Cooking Beans and Lentils in Your Pressure Cooker Part I

Pressure cooked dry beans and lentils are so much better than canned beans. Here’s why: dry beans cost much less than canned beans; dry beans taste better than canned beans and contain no preservatives; dry beans are healthier than canned beans and more environmentally safe because they don’t require any metal packaging or salt water and preservatives that canned beans are soaked in; and using a new generation pressure cooker is the fastest way to cook beans and rice.

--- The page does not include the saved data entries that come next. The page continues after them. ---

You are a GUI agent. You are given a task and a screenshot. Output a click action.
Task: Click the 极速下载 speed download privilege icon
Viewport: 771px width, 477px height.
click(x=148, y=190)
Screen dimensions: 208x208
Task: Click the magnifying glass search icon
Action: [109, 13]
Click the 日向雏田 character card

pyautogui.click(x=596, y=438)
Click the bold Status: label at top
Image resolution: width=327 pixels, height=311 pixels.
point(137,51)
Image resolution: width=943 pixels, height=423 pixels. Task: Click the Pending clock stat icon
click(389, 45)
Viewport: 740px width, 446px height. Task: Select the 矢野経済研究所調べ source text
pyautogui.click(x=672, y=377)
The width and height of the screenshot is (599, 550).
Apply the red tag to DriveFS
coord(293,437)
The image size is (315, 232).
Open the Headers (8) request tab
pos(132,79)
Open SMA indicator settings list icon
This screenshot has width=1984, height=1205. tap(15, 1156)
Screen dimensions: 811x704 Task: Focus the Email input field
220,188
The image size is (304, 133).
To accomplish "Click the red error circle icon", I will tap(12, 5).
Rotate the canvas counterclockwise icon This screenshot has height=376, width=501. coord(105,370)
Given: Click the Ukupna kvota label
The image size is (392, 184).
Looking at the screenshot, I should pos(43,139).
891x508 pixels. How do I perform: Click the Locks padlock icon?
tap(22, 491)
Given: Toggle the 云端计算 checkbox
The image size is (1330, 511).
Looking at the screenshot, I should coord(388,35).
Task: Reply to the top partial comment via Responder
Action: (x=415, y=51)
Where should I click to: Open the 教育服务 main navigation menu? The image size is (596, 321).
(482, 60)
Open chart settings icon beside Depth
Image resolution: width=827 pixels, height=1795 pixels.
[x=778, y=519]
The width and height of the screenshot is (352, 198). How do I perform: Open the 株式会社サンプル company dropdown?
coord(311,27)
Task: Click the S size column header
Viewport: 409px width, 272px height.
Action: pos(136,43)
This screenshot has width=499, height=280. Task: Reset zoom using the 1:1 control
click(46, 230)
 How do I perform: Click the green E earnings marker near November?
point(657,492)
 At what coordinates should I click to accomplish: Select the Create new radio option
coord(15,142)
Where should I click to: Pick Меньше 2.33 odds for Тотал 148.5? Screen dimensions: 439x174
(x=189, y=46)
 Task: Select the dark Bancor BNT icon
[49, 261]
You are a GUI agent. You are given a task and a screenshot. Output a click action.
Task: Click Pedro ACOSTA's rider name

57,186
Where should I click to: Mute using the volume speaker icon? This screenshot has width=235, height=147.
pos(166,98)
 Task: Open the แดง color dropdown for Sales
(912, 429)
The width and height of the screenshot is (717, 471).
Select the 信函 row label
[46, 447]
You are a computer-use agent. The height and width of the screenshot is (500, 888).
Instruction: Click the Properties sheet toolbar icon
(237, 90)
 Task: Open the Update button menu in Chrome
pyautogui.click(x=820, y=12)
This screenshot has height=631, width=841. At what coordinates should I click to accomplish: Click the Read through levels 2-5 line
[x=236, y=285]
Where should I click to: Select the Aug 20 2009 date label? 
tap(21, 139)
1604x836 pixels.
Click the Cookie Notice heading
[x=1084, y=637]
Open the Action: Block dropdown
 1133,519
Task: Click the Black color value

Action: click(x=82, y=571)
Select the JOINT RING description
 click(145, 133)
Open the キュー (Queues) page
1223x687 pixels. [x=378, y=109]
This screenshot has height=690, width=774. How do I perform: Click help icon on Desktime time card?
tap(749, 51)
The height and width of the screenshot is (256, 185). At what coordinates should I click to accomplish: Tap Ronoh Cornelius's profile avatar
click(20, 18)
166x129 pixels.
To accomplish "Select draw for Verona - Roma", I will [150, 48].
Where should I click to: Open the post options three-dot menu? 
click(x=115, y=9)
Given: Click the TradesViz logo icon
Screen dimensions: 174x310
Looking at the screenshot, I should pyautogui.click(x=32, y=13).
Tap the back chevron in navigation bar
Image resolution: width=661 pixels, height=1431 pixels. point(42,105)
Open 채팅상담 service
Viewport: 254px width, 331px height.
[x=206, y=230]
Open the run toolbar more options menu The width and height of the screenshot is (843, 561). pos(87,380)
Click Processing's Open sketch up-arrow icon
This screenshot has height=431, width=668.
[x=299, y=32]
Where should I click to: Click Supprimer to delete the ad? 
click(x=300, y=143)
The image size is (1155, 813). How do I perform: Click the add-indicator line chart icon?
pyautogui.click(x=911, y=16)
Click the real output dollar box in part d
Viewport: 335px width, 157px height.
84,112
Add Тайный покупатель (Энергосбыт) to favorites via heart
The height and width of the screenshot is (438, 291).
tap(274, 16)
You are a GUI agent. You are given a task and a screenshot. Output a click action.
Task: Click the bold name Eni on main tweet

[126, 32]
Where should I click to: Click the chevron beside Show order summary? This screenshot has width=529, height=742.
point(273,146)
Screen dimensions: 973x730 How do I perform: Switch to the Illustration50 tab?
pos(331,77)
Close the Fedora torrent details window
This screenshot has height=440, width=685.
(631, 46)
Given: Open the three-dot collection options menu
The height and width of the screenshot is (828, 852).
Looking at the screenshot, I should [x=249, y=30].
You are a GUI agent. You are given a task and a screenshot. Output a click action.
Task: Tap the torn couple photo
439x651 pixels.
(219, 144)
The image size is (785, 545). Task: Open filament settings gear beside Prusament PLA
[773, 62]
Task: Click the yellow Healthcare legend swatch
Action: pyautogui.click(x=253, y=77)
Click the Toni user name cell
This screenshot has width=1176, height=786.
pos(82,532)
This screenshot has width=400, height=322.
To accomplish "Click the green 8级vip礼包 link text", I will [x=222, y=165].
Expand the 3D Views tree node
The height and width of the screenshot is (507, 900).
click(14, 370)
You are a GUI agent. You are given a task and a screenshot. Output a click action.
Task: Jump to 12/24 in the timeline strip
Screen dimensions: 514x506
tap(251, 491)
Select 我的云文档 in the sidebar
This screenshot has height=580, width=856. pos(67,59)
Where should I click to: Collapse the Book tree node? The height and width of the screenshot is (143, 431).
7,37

Here are a couple of recipes for you to enjoy using your pressure cooker

Hummus – Healthy, environmentally safe and delicious!

Ingredients:

 

·         3/4 cup dried chickpeas

·         1/3 cup Canola oil

·         1/3 cup EVOO

·         1/3 cup tahini

·         1/3 cup water

·         4 tbsp. lemon juice

·         2 garlic cloves, minced

·         1/2 tsp. cumin

·         Salt to taste

 

Preparation:

 

Soak chickpeas for at least 4 hours. You can put them in water before you head for work to prepare in the evening. Dispose soaking water and rinse. Place chickpeas in pressure cooker with 3-1/2 cups water. Lock the lid and bring to pressure, then lower heat and cook for 9 to 14 minutes on high (15psi). Use natural release method to allow pressure to drop. Blend cooked chickpeas and all other ingredients until creamy.